En mayo se deberán tener listos los proyectos que van a arrancar con el Fideicomiso, cuyo patrimonio va a estar destinado a cubrir los programas y acciones encaminados a mejorar las condiciones de seguridad y fomentar una mayor participación de las sociedad.

Los tres ejes que propuso la sociedad en esta Mesa de Seguridad y Justicia son la creación de un modelo de gestión social que atenderá las adicciones, la violencia familiar y que apostará al diseño y operación de un modelo de colonia con participación ciudadana bajo el esquema de barrio seguro. El segundo es la creación de la dirección de capital humano dentro de la Secretaría de Seguridad Pública para generar proyectos de vida a los policías y sus familias y la creación de una unidad de inteligencia en seguridad, lo cual no tiene que ver con la compra de equipo tecnológico.

La presidenta de la Mesa de Seguridad y Justicia de León también ya dejó claro cuál es el papel de los ciudadanos en el manejo de los 100 millones que tendrá el fideicomiso para que no quede ninguna duda sobre su aplicación y la responsabilidad que tienen las autoridades de una buena aplicación de los mismos, así como aclaró que las aportaciones que se sumen al mecanismo serán de la sociedad en general no únicamente del sector empresarial.

A pesar de los intentos por boicotear el desarrollo del fideicomiso, a un año de la creación de la Mesa se tiene ya un avance significativo en la definición de los proyectos que vendrían a fortalecer la seguridad pública en la ciudad. Ojalá que los responsables de seguridad en el municipio entiendan y tengan la capacidad de sumarse a esta iniciativa ciudadana por el bien de ellos y de todos los ciudadanos.

COMBUSTIBLES
Los dueños de las unidades de transporte público de León hicieron este fin de semana una denuncia que deberían atender las autoridades federales respecto a la oferta que hacen grupos de la delincuencia, vía telefónica, para vender combustible por debajo del costo que tiene en el mercado legal.

Hace unas semanas se descubrió que la delincuencia organizada robó una unidad de transporte público y la adaptó para el transporte de combustibles robados a PEMEX, situación que se descubrió cuando el vehículo chocó en un tramo entre León y San Francisco del Rincón. Afortunadamente, los transportistas ya habían hecho la denuncia del robo ante el Ministerio Público, lo que evitó que fueran señalados de traficar con el combustible de extracción ilícita para sus unidades.

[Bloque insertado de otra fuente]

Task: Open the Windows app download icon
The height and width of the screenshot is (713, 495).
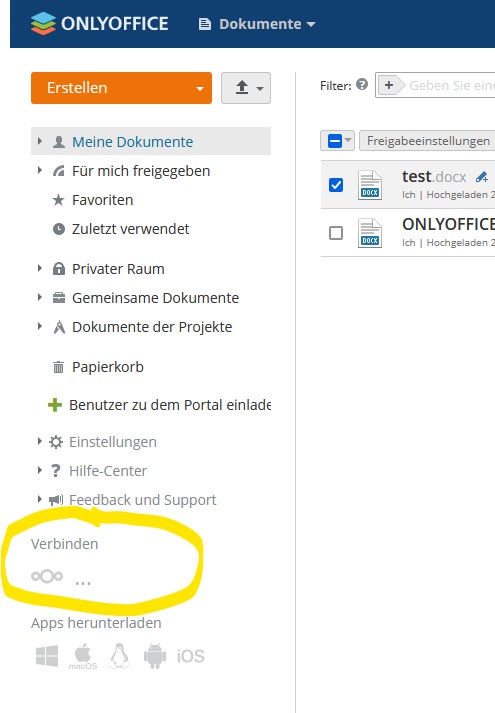Action: pyautogui.click(x=47, y=656)
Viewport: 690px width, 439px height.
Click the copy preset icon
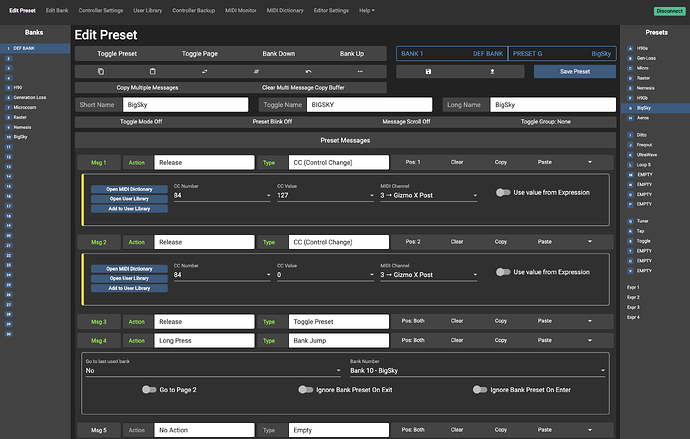pyautogui.click(x=101, y=72)
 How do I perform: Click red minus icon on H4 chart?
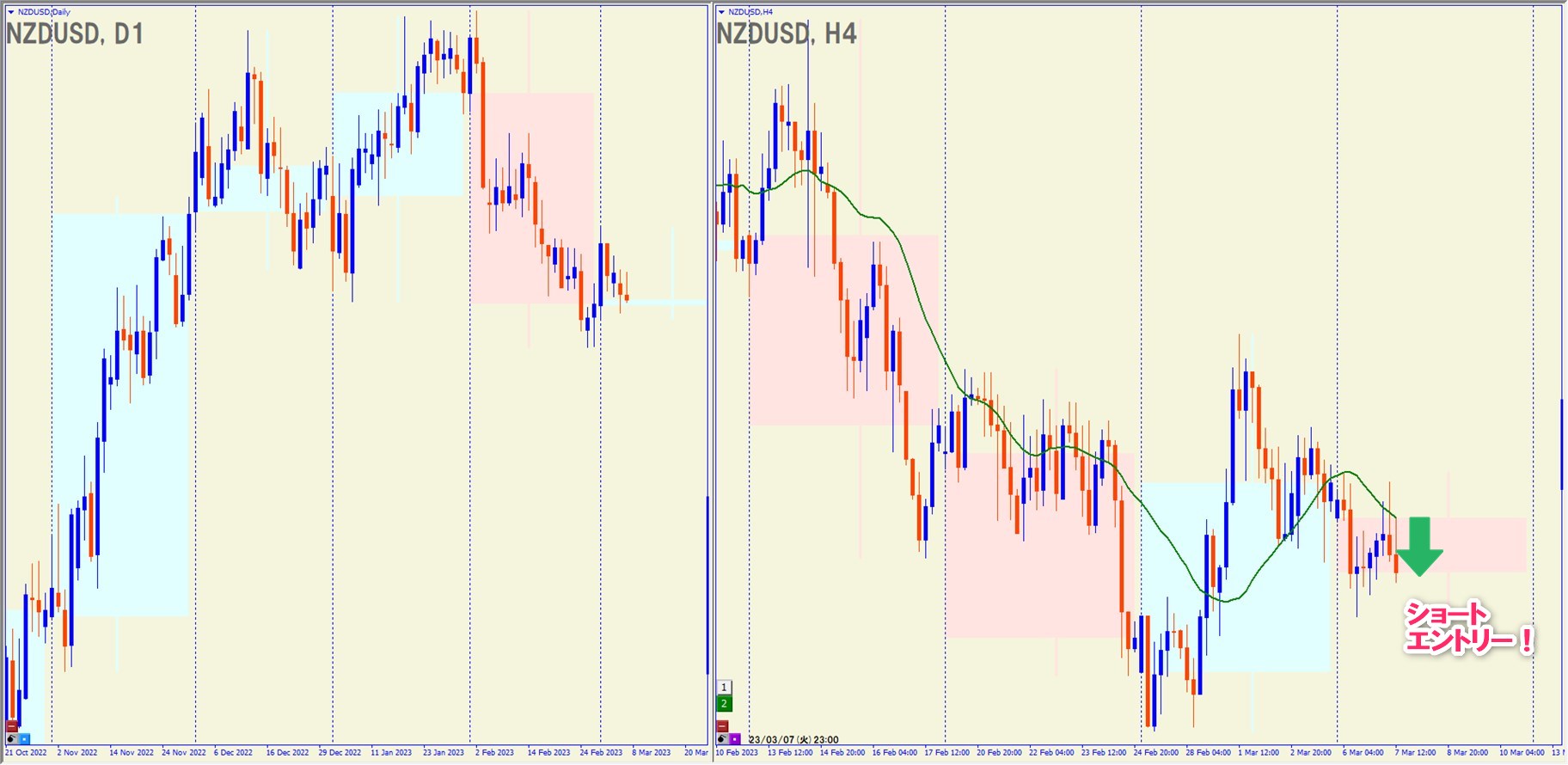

De acuerdo con datos de la Secretaría de Seguridad Pública del Estado, en esta administración se han realizado operativos estatales que han permitido el decomiso de 2,8 millones de litros de combustible robado de ductos de PEMEX; se han descubierto casi 500 tomas clandestinas y se han decomisado 527 vehículos usados en robo de combustible, la mayoría robados en estados circunvecinos.

Las autoridades estatales no se explican las razones por las cuales PEMEX y los cuerpos de seguridad federales no han profundizado en sus investigaciones dentro de las instalaciones, únicamente cuando se detecta fuera de la refinería de Salamanca se logra recuperar el combustible y las unidades utilizadas por la delincuencia, en los operativos contra el robo de hidrocarburos.

Tampoco hay una explicación formal de las razones por las que no se han extendido las medidas de inteligencia a las empresas que compran, por debajo del precio del mercado, los combustibles a pesar de que tienen meses con investigaciones en curso.

Los transportistas de la ciudad están muy preocupados por esta situación, haber rechazado la oferta de comprar los litros de combustible a 10 pesos el litro con todo y factura, porque es un negocio estructurado e intervienen muchos actores desde el robó de los hidrocarburos, transportarlos y ponerlos a disposición de las empresas que consumen millones de litros al año sin que las autoridades federales y los directivos de PEMEX contengan este problema y menos vayan a poner atención a la denuncia.